DVD
Brothers of the Head

Starring: Harry Treadaway, Luke Treadaway, Bryan Dick, Sean Harris and Jonathan Pryce
Tartan Video
RRP: £19.99
TVD3725
Certificate: 18
Available 22 January 2007


Brother Harry and Tom Treadway are co-joined twins who are effectively pimped out, by their father, to a music producer looking for a new angle for a band. What originally looks to be an offer from heaven soon turns out to be a Faustian decent into hell...

Brothers of the Head (2005) was directed by Keith Fulton and Louis Pepe who had previously collaborated on documentaries about the making of the ill fated Gilliam film about Don Quixote (2002) film as well as the Three Kings (2000) and Twelve Monkeys (1997). The film won prizes at both the Boston Independent Film Festival and the Edinburgh International Film Festival and was nominated for a further two. The film is based on a 1977 illustrated novel by Brian Aldiss, who appears in the film as himself.

Apart from Aldiss the film also has Ken Russell, popping up to give his opinions on the central characters, and performances from Jonathan Pryce and Jane Horrocks. The film pivots on the performance of real life brothers Tom and Barry Howe, playing the co-joined twins Harry and Luke Treadway, who are able to bring a great deal of realism to their characters.

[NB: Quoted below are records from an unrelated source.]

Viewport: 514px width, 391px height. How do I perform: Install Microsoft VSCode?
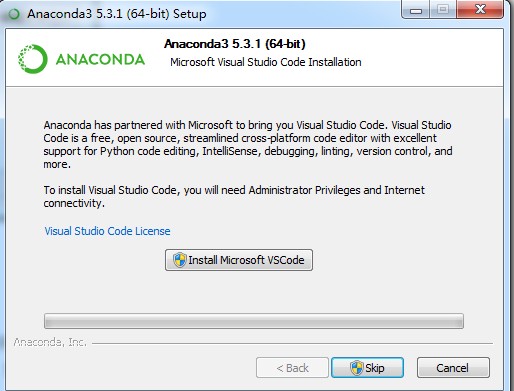click(239, 260)
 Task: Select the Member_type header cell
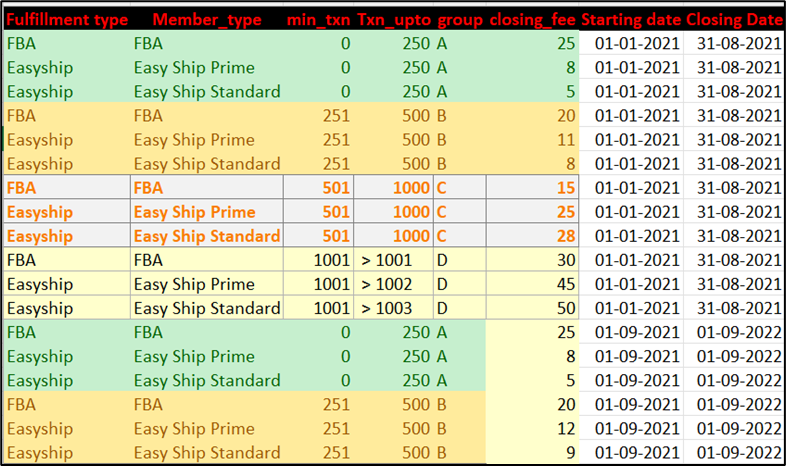pyautogui.click(x=207, y=20)
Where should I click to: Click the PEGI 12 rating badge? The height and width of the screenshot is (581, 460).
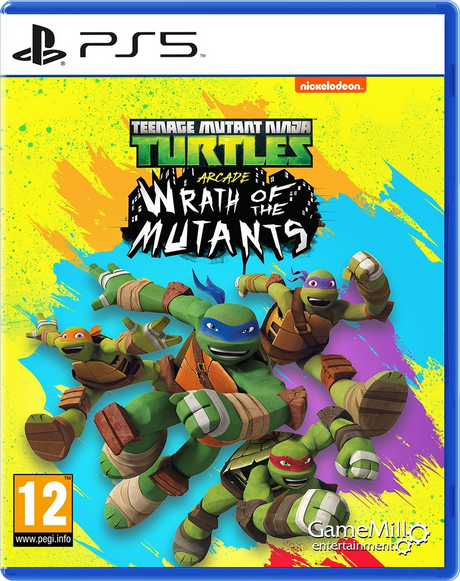[x=43, y=510]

Brothers of the Head is more of a docudrama, rather than a mockumentary, as it is devoid of anything approaching humour. It lacks both the p*ss-take whit of 24 Hour Party People (2002), or the surreal humour of This is Spinal Tap (1984). The characters portrayed are universally vacuous and unsympathetic, exploitative of each other at almost every turn; these are not generally people that you would want to know. This is not an unusual portrayal in this genre. Films about bands, real or otherwise, usually concentrate on the more salacious aspects of the industry, to the point that the characters and situations are easily recognised for the archetypes that they have become.

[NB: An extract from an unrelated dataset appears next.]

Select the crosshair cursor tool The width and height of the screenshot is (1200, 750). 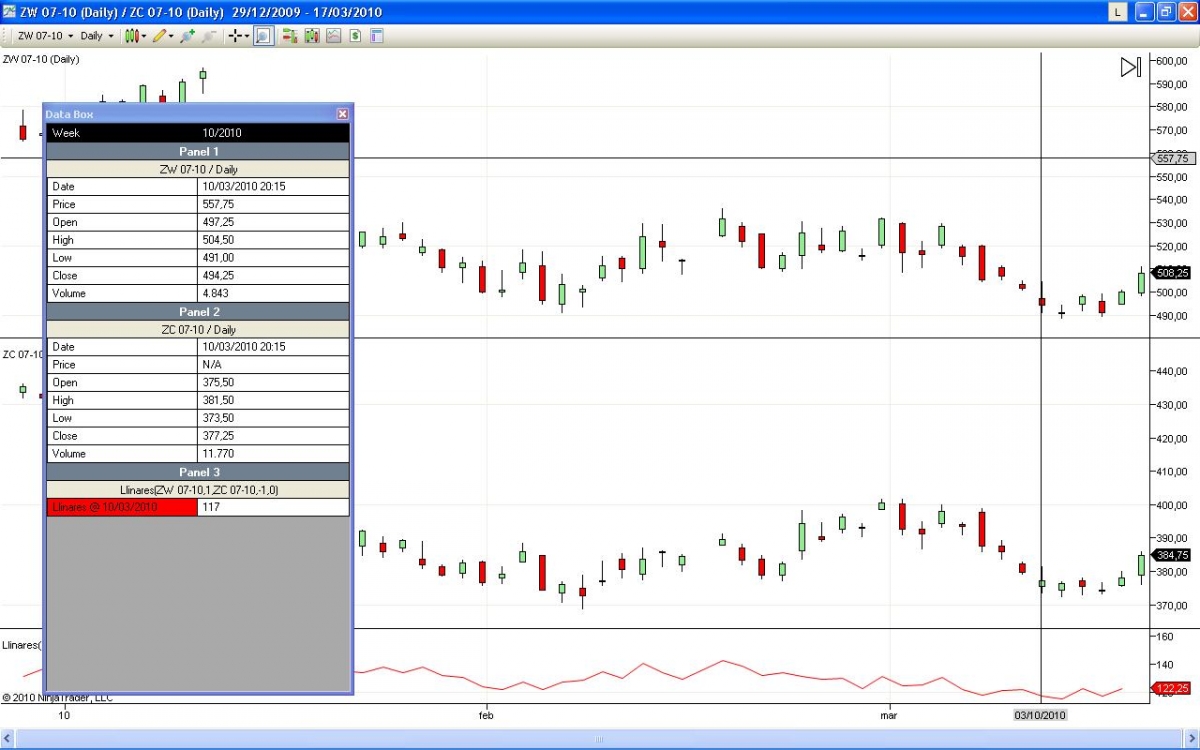[x=238, y=36]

So rock bands take drugs, fornicate and drink, that's hardly revolutionary news. Neither is the fact that truth is often the first casualty of the inevitable crash and burn. The film treads an old path that was better explored in Performance (1970) and Stardust (1974). The juxtaposition of music and disability was better explored in a more innovative way in The Devil and Daniel Johnston (2005) which leaves Brothers as an interesting but otherwise flawed piece.

At its core, this faux documentary has a fundamental problem with its focus. Are we supposed to be looking at a film about the workings of a band, or are we supposed to be watching the tragic story of co-joined twins? Neither side of the film really works well. The band story is old hat and, let's be honest, though the twins appear to be living the decadent lifestyle of dissolute stars their music is frankly not great. As someone who grew up in that era, they would have been lucky to have been considered wannabes with that material.

Apart from the original theatrical trailer, the disc comes with over an hour of deleted material, sixteen scenes in all, which gives credence to the contention that the film had a fundamental lack of focus throughout the shoot.

As you would imagine, in order to get the fake documentary style that they were after, the film is shot in a variety of less than slick ways. Audio options are stereo, 5.1 and DTS - all with subtitles, though the soundscape is never impressive enough to make full use of 5.1.

This is the type of film that you are either going to view as a brilliantly dark gothic trip towards tragedy or a less than successful crashing together of ideas. Personally speaking, apart from the rather freak show aspect of the twins fundamental problem, this piece would be decidedly average.